WHAT YOU SHOULD DO: Locate every line in the records below that contains the word "Given", and copy each one.

Stored data:
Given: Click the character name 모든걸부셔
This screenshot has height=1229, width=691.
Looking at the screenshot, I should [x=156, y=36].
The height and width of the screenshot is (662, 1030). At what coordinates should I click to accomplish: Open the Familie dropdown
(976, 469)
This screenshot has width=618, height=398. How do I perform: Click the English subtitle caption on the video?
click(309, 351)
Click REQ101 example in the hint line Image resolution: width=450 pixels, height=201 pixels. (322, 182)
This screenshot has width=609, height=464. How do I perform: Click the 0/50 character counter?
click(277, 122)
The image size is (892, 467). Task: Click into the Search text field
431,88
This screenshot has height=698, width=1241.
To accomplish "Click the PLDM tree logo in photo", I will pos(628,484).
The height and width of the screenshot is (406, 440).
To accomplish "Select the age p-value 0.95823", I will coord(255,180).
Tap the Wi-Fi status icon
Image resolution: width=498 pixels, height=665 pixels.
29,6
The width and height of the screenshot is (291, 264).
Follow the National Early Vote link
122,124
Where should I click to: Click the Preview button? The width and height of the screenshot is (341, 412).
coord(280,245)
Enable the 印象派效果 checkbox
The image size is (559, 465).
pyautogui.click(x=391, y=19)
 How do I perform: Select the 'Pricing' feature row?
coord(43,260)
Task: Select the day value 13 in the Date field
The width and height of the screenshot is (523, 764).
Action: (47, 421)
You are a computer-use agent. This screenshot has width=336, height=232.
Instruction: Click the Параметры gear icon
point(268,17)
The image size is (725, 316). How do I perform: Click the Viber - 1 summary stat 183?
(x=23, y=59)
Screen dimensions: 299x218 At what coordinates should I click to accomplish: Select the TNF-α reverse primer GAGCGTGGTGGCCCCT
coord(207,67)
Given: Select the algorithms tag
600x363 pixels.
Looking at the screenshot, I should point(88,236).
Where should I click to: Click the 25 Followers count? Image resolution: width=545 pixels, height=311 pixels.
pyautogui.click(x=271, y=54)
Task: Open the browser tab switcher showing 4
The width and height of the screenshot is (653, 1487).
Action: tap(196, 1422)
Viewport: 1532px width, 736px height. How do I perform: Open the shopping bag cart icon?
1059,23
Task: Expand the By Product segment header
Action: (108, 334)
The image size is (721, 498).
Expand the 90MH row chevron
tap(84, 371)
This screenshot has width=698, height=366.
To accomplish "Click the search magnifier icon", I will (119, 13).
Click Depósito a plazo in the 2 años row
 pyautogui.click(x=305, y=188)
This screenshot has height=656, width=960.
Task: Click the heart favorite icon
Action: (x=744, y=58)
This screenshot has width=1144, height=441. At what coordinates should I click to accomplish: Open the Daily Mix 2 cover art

OUTPUT OF THE TASK:
Given: Click the character name 모든걸부셔
Given: Select the algorithms tag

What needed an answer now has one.